» **What you are asked to do**
Collect every line in the records that contains the word "Open" and copy each of those lines in full.
----- Exercise materials
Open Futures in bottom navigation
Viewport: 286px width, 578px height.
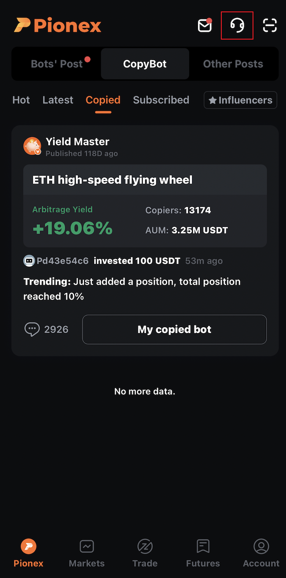203,553
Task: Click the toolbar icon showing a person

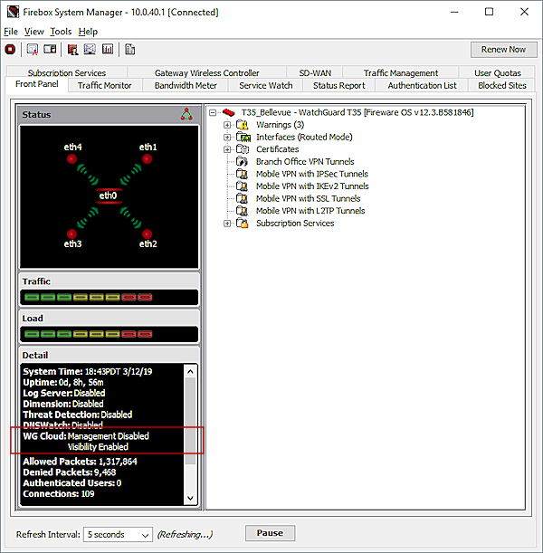Action: tap(72, 50)
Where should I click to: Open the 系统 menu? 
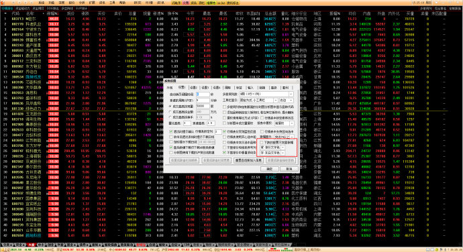[41, 3]
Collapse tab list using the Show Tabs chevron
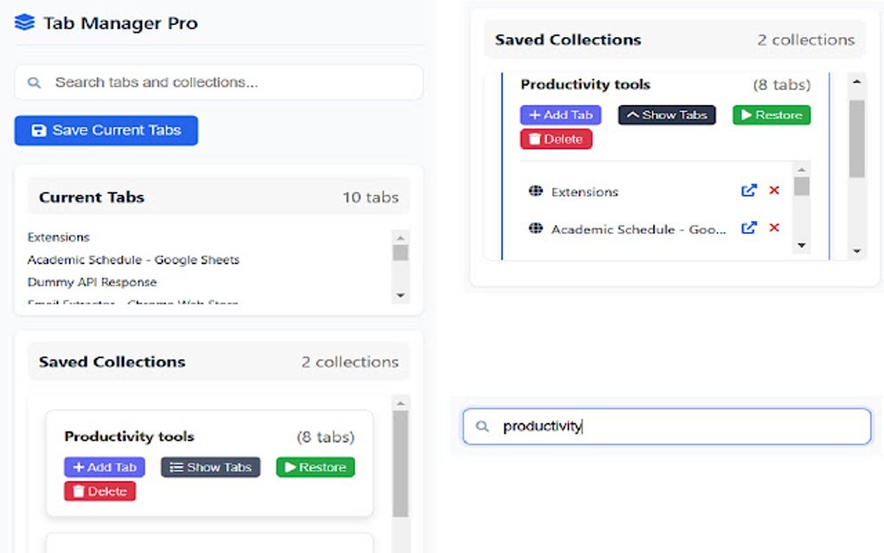884x553 pixels. click(x=666, y=114)
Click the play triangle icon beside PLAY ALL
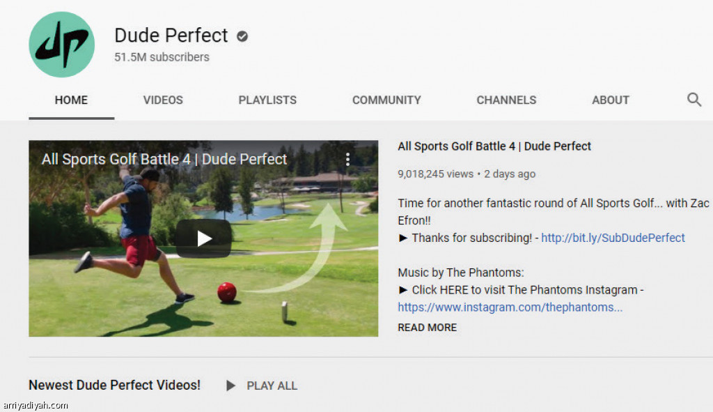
----------
» **Answer to this task**
Open Futures in bottom navigation
Where should I click to: Open the 系统 menu? 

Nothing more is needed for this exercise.